In the artificial intelligence industry, this type of unexpected behavior is widely indicated as an imbalance – when the model displays inclinations that are not in line with human values. (there A famous article This warns of what can happen if artificial intelligence is informed, for example, by increasing the production of paper pin without compatible with human values - may turn the entire earth into paper pin and kill everyone in this process.)
“It is not something we designed in, and not something we wanted to see as a result of anything that I designed.” Jared Kaplan, the chief of science officials, tells Jared Kaplan WIRED that “he certainly does not represent our intention.”

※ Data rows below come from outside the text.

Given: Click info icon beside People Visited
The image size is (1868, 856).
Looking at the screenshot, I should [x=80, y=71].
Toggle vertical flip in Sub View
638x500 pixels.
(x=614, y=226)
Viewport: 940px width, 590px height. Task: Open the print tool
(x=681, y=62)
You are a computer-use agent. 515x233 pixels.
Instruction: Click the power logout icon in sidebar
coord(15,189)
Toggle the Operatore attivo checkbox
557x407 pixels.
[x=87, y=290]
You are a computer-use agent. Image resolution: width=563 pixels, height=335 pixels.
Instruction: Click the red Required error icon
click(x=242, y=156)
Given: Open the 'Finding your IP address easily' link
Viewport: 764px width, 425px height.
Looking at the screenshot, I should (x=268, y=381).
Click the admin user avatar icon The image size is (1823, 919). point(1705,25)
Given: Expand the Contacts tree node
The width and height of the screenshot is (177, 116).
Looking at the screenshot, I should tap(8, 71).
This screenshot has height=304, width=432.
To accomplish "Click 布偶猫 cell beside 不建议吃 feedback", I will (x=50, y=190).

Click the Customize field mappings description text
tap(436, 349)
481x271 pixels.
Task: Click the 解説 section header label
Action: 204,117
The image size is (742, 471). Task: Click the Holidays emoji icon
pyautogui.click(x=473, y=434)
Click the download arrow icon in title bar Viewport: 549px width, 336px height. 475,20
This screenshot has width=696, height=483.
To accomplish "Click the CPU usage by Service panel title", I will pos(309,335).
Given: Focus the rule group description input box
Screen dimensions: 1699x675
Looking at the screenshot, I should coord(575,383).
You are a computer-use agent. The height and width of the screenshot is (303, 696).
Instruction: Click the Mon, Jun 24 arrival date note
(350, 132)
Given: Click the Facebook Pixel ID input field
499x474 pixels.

This type of work highlights this He can We grew up, and that we need to search for it and relieve them to ensure that we are compatible with the behavior of Claude with exactly what we want, even in these types of strange scenarios, “Kaplan adds.
There is also a question of discovering the reason for “choosing” Claude to detonate a whistle when it is presented illegally by the user. This is largely the task of the human interpretation team, which works to discover the decisions made by the model in the answers process. It is an amazing difficult task – models are supported by a wide and complex range of data that can be mysterious for humans. For this reason, Buman is not completely sure of the cause of “Snitched”.
“These systems, we have no direct control,” says Bowman. What Antarbur has noticed so far is that with the acquisition of more capabilities, they sometimes choose to engage in more extreme actions. “I think here, this is a little mistake. We are getting more” behavior as the responsible person does, “says Bowman.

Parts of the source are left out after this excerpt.